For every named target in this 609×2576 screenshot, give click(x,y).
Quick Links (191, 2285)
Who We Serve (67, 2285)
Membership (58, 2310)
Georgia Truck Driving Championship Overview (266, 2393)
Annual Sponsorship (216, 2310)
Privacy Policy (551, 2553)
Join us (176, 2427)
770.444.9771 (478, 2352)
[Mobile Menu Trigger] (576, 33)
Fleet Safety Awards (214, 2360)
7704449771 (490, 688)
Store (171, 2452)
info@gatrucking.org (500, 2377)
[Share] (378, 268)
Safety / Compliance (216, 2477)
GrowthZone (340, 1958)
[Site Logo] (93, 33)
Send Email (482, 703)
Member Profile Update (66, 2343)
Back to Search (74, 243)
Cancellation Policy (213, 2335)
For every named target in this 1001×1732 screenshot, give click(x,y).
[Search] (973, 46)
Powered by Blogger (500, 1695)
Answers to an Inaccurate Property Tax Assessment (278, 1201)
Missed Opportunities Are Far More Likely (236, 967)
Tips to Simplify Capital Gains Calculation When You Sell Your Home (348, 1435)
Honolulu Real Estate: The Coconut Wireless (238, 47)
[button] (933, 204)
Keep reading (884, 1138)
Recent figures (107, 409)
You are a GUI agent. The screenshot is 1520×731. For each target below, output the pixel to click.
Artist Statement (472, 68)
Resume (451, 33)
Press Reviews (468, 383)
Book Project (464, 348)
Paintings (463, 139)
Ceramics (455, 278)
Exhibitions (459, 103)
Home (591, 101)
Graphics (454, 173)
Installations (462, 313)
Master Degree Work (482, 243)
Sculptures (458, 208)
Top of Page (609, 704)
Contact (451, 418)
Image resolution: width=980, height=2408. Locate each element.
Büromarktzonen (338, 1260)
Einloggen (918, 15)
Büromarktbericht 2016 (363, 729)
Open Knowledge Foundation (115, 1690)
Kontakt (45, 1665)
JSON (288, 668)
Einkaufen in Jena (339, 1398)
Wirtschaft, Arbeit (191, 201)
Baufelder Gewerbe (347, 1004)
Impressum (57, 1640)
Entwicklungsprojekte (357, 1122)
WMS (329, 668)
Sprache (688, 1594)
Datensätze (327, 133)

---------------

• **TASK PROMPT**: Add 131 to every coordinate in the answers and give the lines again, starting with the line that contains "Open Knowledge Foundation (115, 1690)" and going on through the end of the material.

• **OUTPUT BELOW**:
Open Knowledge Foundation (246, 1821)
Kontakt (176, 1796)
JSON (419, 799)
Einkaufen in Jena (470, 1529)
Wirtschaft, Arbeit (322, 332)
Baufelder Gewerbe (478, 1135)
Impressum (188, 1771)
Entwicklungsprojekte (488, 1253)
WMS (460, 799)
Sprache (819, 1725)
Datensätze (458, 264)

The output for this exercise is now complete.